→ Compito da svolgere: Riprendi il testo su Julian Assange e sul suo processo di estradizione, continuandolo dopo l'ultima frase riportata.

→ Brano da leggere:
══════════

Mentre oggi, in un tribunale a Londra, si decidono le sorti di Julian Assange e della libertà di stampa e di pensiero globali, noi di Ravenna in Comune vogliamo esprimere la nostra solidarietà a chi si è battuto per la verità e ora ne sta pagando le conseguenze.
Pubblichiamo un articolo tratto da liberopensiero.eu a firma Augusto Heras
Abbiamo così a cuore la libertà di espressione? Allora tuteliamo Assange
Nei tribunali britannici si sta decidendo sulla sorte di Julian Assange, fondatore di WikiLeaks, e del giornalismo. Lo scorso 4 gennaio infatti è stata negata l’estradizione di Assange negli Stati Uniti, dove rischia 175 anni di carcere in una prigione di massima sicurezza per spionaggio e pirateria informatica ai sensi dell’Espionage Act del 1917. Intanto gli Stati Uniti ricorreranno in appello: la decisione finale determinerà il futuro della stampa mondiale e della libertà di espressione.

══════════

→ Estratto del dataset:
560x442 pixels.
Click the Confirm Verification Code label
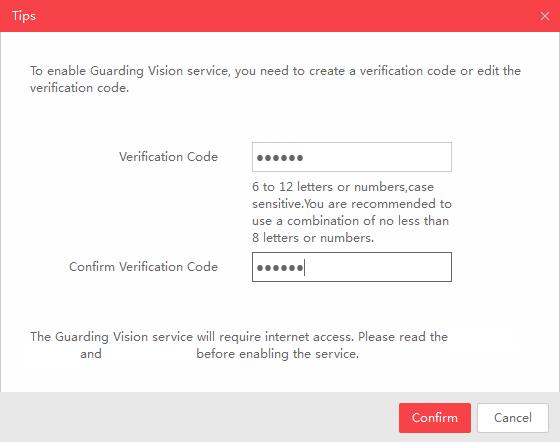(x=144, y=267)
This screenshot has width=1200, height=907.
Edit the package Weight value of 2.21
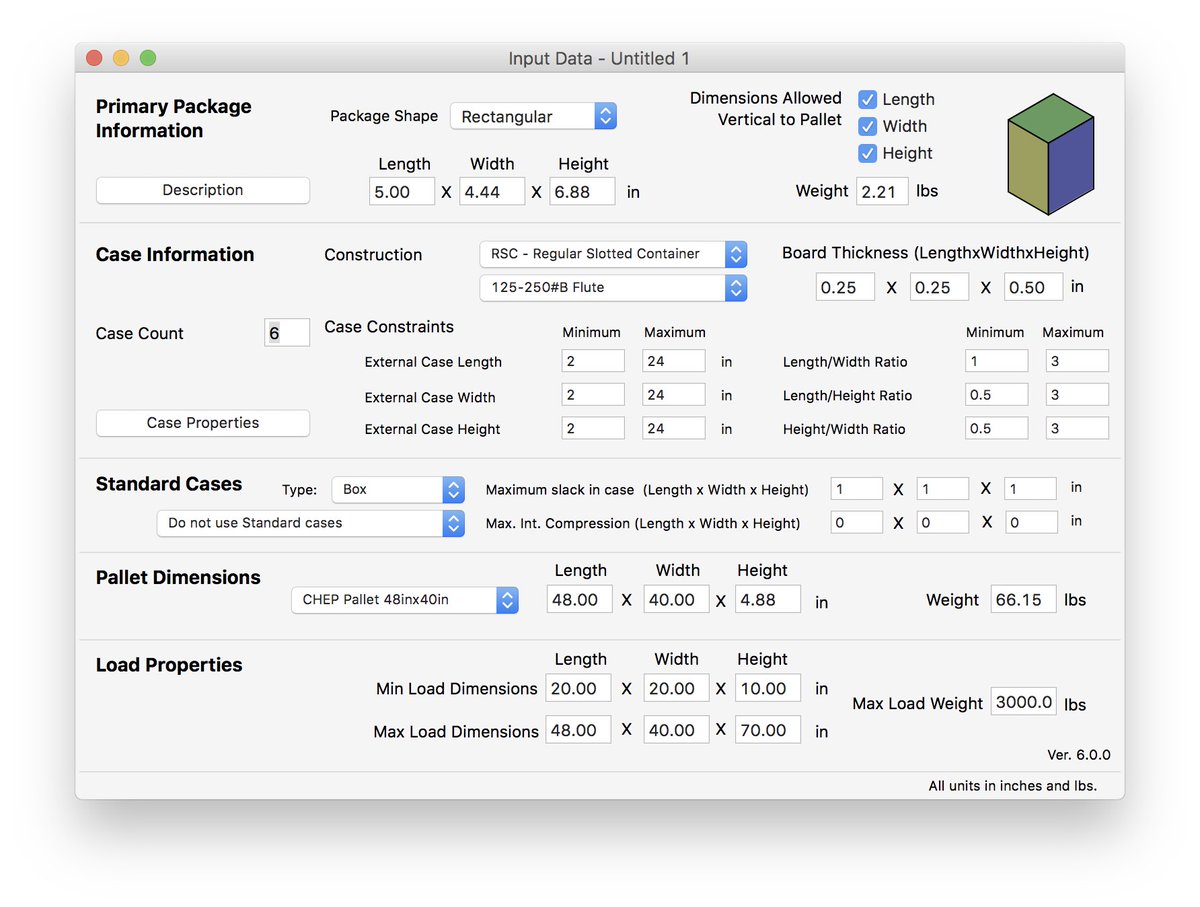tap(882, 190)
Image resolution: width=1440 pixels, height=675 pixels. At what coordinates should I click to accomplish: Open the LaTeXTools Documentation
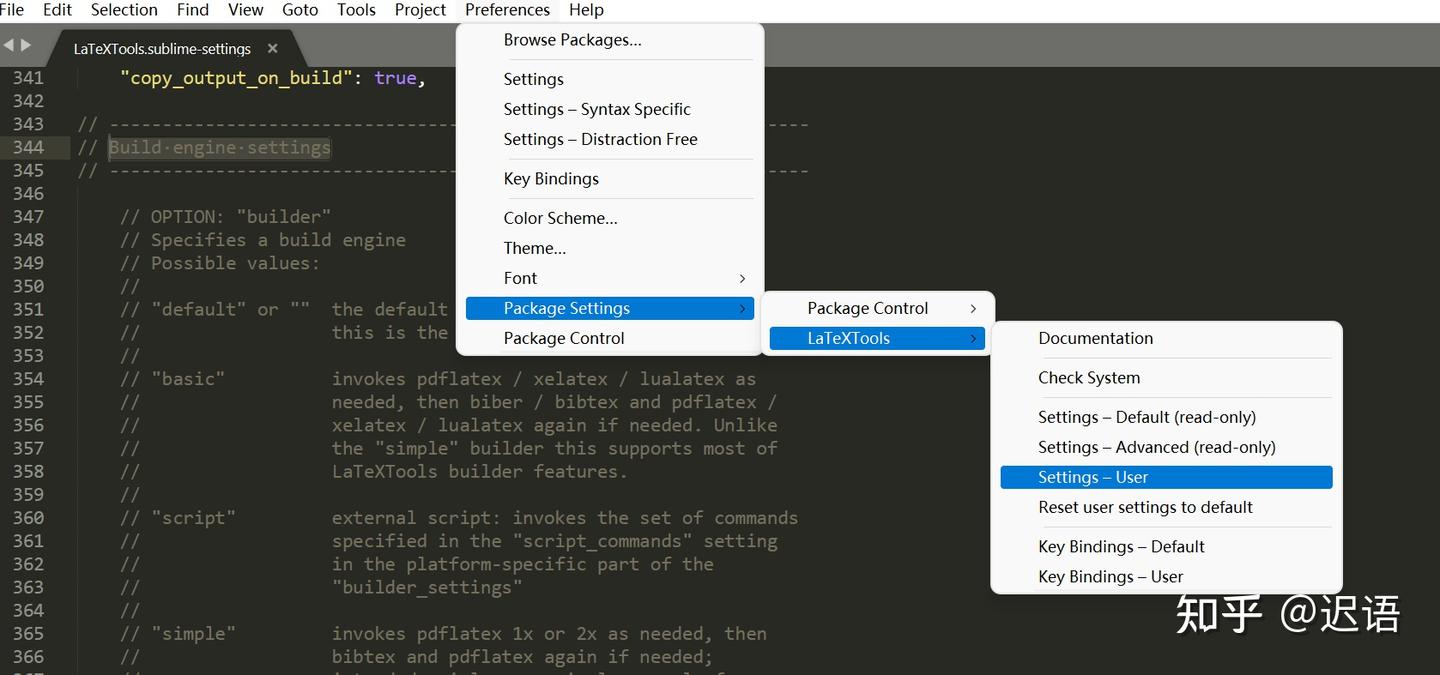1095,338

══════════

→ Esercizio svolto:
L’estradizione (per ora) respinta
La giudice distrettuale Vanessa Baraitser ha deciso che Assange non può essere estradato negli Stati Uniti, ma le motivazioni non hanno niente a che fare con i capi d’imputazione. Anzi, ha smontato le argomentazioni della difesa e ha accettato l’affermazione delle autorità statunitensi secondo cui le attività di cui è accusato Assange non rientrerebbero nel campo del giornalismo. Di converso ha accolto le considerazioni dei medici sulle precarie condizioni di Assange e con queste ha motivato la sua decisione: affetto da tendenze suicide, le carceri statunitensi (e soprattutto se soggetto al sistema delle Misure Amministrative Speciali, SAMs) non garantirebbero la sua sicurezza.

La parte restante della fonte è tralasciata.